Jamie Vardy, 39 ans et toujours aussi vorace devant le but, s’est engagé dimanche avec Burnley pour une saison. Direction la Championship, donc, pour l’ancien champion de Premier League 2016, décidé à prouver qu’il a encore de belles cartouches en réserve.
Le parcours de l’attaquant anglais force le respect. Repéré tardivement, formé loin des grands centres, Vardy avait explosé au grand jour lors du sacre historique de Leicester, un conte de fées que le football anglais n’a toujours pas digéré. Depuis, il a enchaîné les saisons pleines avec les Foxes avant de connaître, l’an dernier, une parenthèse italienne plus discrète du côté de la Cremonese. Un exercice compliqué, marqué par des pépins physiques et un temps de jeu famélique, qui avait fini par sceller son départ.

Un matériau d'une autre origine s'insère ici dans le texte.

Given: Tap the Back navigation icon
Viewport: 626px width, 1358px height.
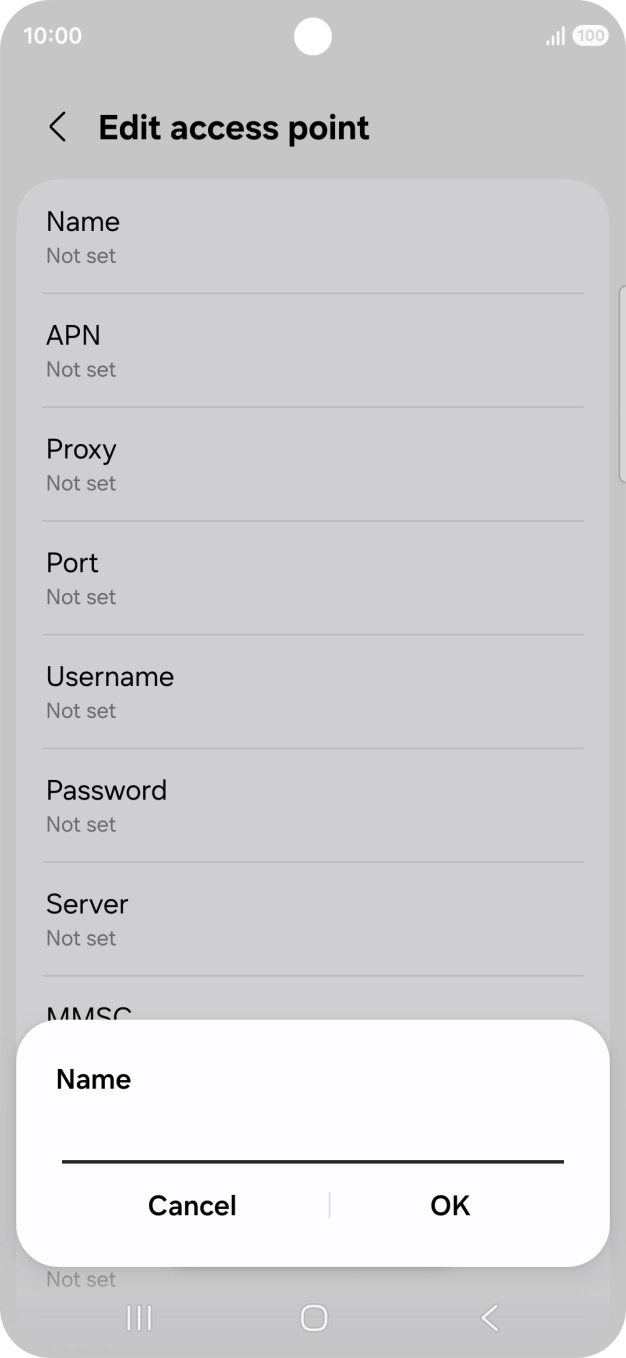Looking at the screenshot, I should tap(489, 1318).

Reste que l’ancien international anglais n’a jamais vraiment perdu son instinct de tueur, cette capacité à se trouver au bon endroit au bon moment que peu de défenseurs savent encore anticiper. C’est précisément ce profil que Burnley est allé chercher. Fraîchement relégué en deuxième division après une saison cauchemardesque en Premier League, le club du Lancashire a besoin d’un cadre capable de faire la différence individuellement, à défaut de pouvoir rivaliser financièrement avec l’élite. Un pari osé, mais pas dénué de logique sportive.

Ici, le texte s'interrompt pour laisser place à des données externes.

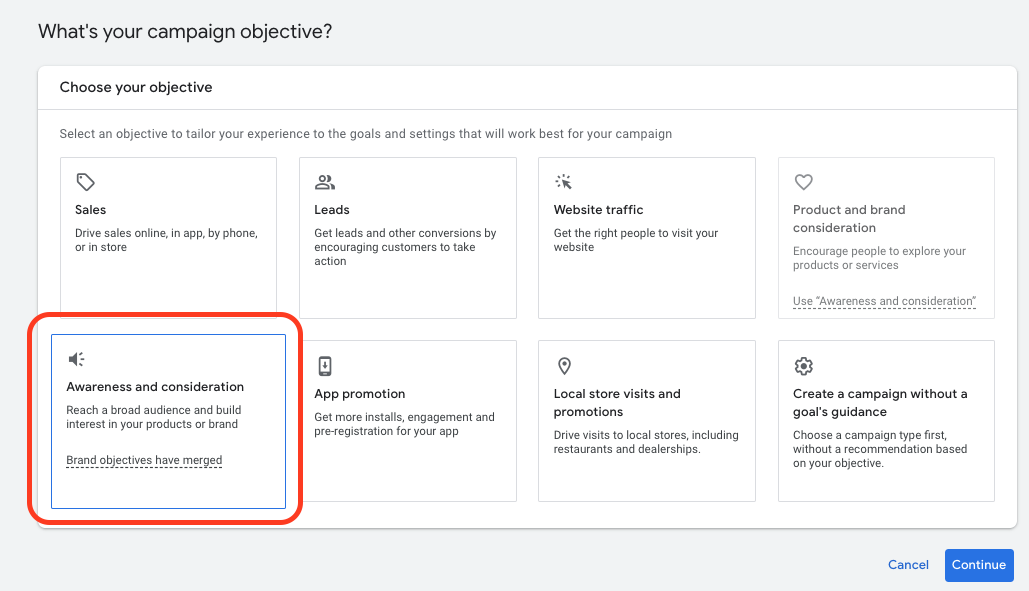Choose Local store visits and promotions title
This screenshot has height=591, width=1029.
tap(616, 402)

Selon les informations relayées par la presse anglaise, l’accord porte sur une saison, avec une éventuelle option de prolongation en cas de bonnes performances. Rien d’étonnant à ce format prudent : à bientôt 40 ans, Vardy sait que chaque contrat pourrait être le dernier, et les clubs, de leur côté, préfèrent avancer par étapes plutôt que de s’engager sur la durée avec un joueur de cet âge.
Pour Burnley, l’enjeu est clair : retrouver l’élite dès la première tentative. Le club mise sur l’expérience et le flair légendaire de l’attaquant pour compenser un effectif encore en reconstruction. Les Clarets espèrent que l’aura du bonhomme, capable de faire basculer un match à lui tout seul, suffira à réveiller un vestiaire fragilisé par la descente.
Reste à voir comment le corps de Vardy répondra au rythme, souvent impitoyable, de la Championship, où les organismes sont mis à rude épreuve semaine après semaine. Mais une chose est sûre : à bientôt 40 piges, l’ancien renard des surfaces n’a clairement pas fini de faire parler de lui.